The conversation tends to start when we’re looking at creating greater tax efficiencies in terms of planning around your property. Usually the property is owned by the individual or individuals.  They rent it out to the practice and the practice pays them rent. The business will get corporation tax relief on the rent but when it hits your personal account, it attracts income tax at 40% (or 45%).

If the rent is paid into a pension scheme it won’t attract income tax. The business still gets corporation tax relief but, instead of paying to the individual it pays it to the new owner which is now the pension scheme (whose members are the individuals – the dentist and their spouse) The assets still remain in their ownership, within the pension scheme. And their pension pot grows at a greater rate when compared to the rent being received personally.

Where a dentist has already built up a pension pot, we focus on creating one for their spouse.  After time, the pension is in a position to purchase part or whole of the practice premises and the rent can be paid to the pension pot.
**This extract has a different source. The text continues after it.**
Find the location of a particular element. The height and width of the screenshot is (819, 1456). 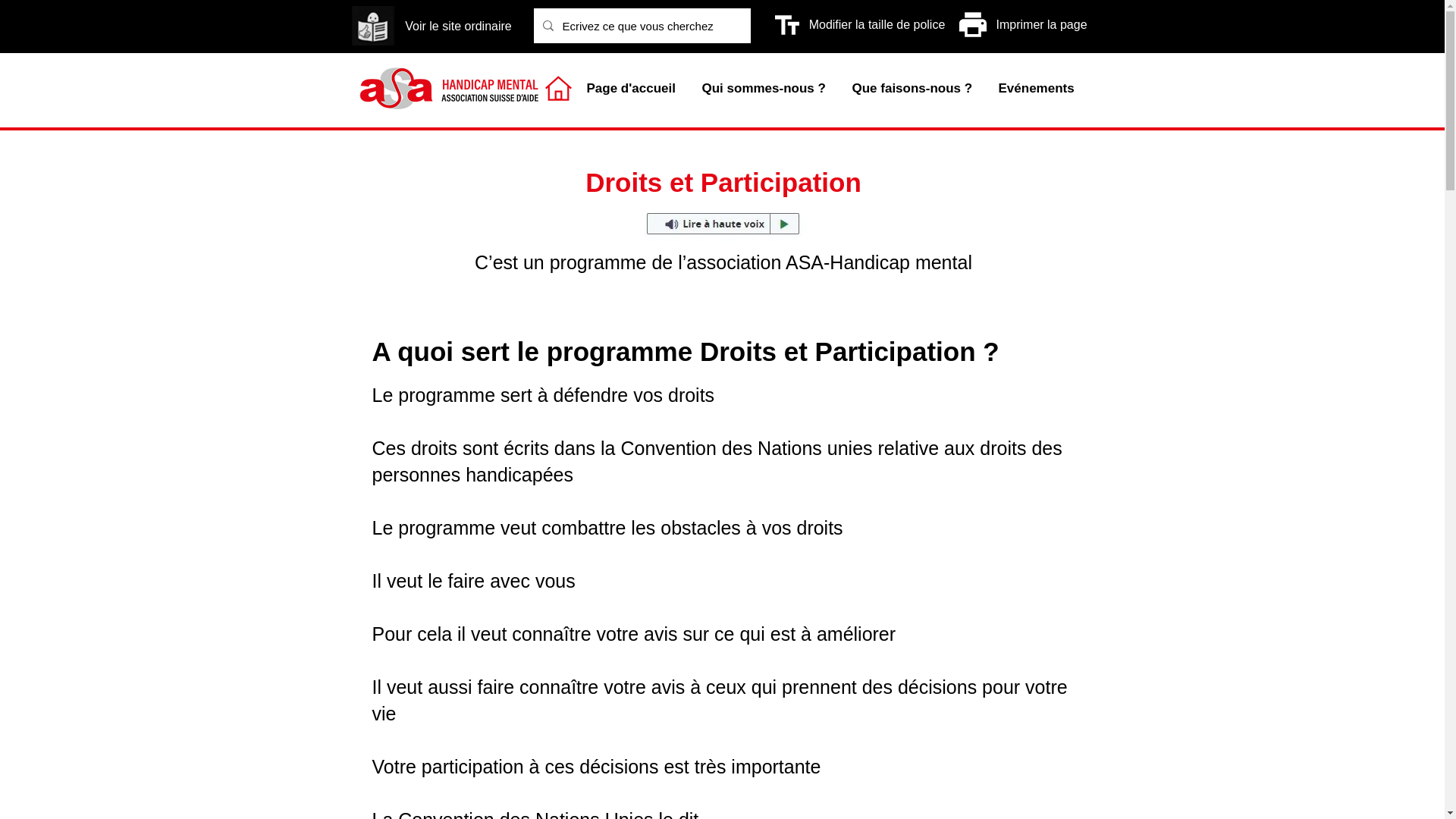

'Qui sommes-nous ?' is located at coordinates (764, 88).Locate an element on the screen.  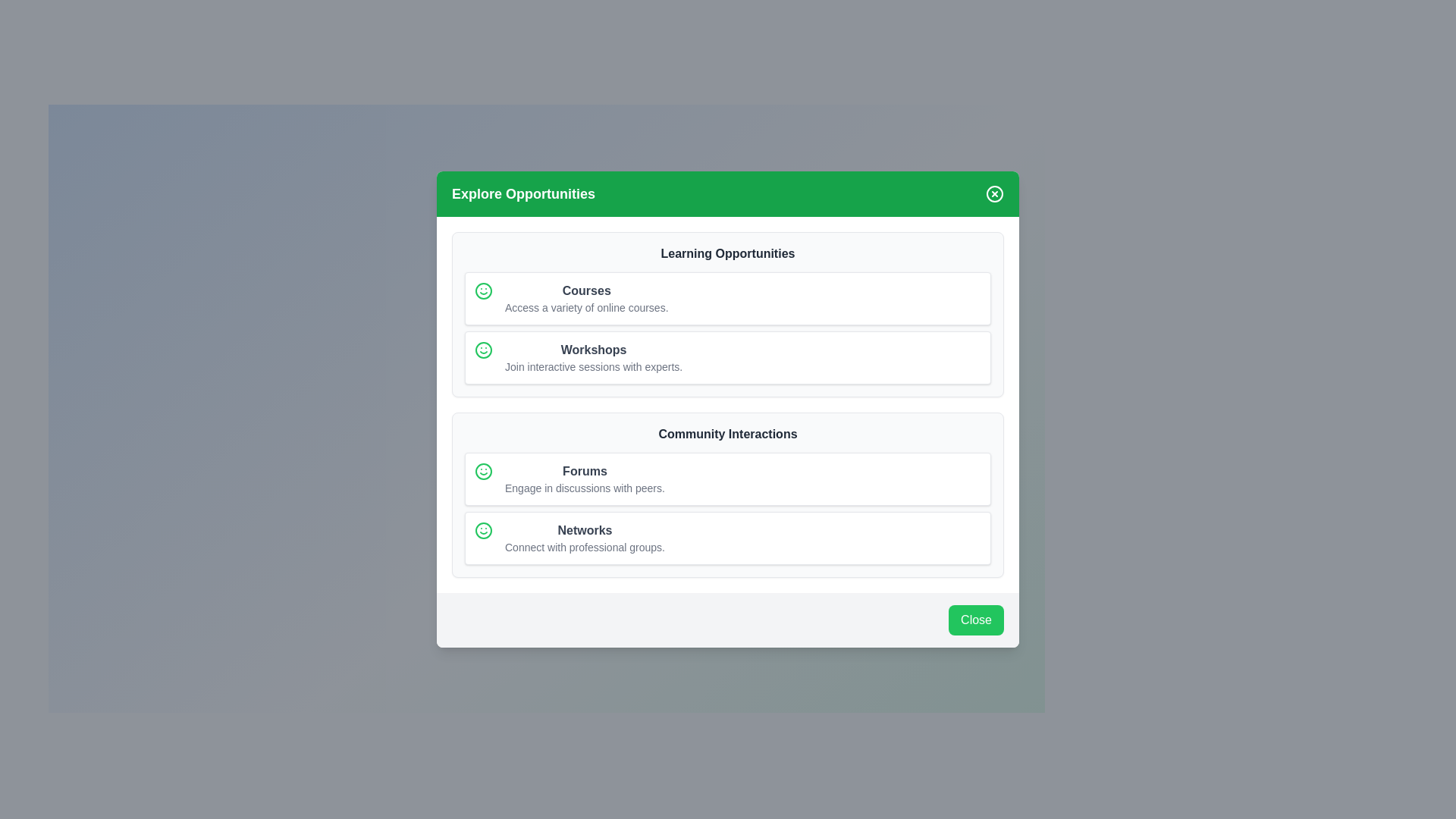
the 'Courses' text block, which features a bold title and a description regarding online courses, located in the upper section of the modal under 'Learning Opportunities' is located at coordinates (585, 298).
It’s not something that happens on day one. It’s about recognising the potential, understanding the issues and clarifying the benefits with our client.  It’s a relatively involved process so we guide our clients through every step.

How do you help dental practitioners who are at an earlier stage of their career?

Some of our clients come to us in their early to mid-thirties.  They may be looking after a young family whilst setting up a new business. At this stage they want to make sure their family is okay if anything were to happen to them. Do they have enough protection, life cover, income protection?  The NHS Pension scheme has great family benefits so when you take out your own cover you may end up being over-insured.  We might reduce the amount you’re spending on cover or suggest you take out life insurance as a business. As death in service cover, or Relevant Life Cover as it’s known. And it’s all part of creating cashflow for the client and, again, making sure the plan is tax efficient.

And at the other end of the career timeframe, when clients have sold their practice. How can we help them then?

We’ve had five of our clients sell their practice, and out of those five, four of them are still working. They still enjoy the bit they trained for – the dentistry – and like to carry on without the stress of running a business.

But our work is still ongoing.  It’s a different dynamic.  Usually by this stage we have an ongoing, structured plan, but we have more time to sit down and talk about dreams and goals, things you’d like to do with your financial independence. And by referring to the plan we can help reassure our clients that these goals are achievable. Because when you have spent much of your life earning money, it can be hard to relax enough to spend it.  And as with all our plans, as much as we don’t want you to run out of money before you run out of life, neither do you want to reach the end with a pot of money you haven’t spent.